| Data to examine |
::::
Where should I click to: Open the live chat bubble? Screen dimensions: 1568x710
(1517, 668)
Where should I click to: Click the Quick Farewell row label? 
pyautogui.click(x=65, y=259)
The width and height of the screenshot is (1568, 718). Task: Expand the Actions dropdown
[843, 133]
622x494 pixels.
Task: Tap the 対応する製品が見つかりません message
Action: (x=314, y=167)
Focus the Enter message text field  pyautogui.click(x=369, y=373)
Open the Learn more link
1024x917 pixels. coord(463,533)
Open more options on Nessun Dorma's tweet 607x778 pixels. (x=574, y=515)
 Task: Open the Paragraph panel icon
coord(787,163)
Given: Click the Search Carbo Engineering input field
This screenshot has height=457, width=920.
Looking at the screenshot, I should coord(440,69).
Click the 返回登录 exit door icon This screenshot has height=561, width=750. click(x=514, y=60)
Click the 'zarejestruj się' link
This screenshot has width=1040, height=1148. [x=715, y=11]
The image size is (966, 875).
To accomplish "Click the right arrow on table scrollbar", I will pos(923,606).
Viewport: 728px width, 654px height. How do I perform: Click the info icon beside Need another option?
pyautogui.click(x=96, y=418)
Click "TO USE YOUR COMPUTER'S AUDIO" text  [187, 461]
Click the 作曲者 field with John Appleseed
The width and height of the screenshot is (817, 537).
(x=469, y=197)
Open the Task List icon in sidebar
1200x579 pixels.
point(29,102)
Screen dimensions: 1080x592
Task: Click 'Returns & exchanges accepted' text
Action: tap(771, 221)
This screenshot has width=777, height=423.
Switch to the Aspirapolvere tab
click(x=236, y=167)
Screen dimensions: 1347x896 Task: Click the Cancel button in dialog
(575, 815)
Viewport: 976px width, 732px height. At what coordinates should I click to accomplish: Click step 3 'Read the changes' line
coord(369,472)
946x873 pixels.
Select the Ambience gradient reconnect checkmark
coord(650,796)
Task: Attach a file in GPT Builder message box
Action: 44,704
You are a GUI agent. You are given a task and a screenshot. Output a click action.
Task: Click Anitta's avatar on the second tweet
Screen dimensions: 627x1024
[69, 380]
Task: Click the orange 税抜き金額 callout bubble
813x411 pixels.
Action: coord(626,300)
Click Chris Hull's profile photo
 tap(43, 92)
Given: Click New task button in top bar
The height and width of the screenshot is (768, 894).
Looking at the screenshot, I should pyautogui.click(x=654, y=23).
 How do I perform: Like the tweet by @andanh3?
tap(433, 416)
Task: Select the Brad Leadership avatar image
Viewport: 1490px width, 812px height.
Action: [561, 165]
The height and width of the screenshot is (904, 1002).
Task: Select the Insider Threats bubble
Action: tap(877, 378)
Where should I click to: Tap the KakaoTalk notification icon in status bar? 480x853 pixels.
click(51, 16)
::::
| Task statement |
Which lines of the listing above hold the word "avatar"? Copy each of them.

| Output below |
Task: Click Anitta's avatar on the second tweet
Task: Select the Brad Leadership avatar image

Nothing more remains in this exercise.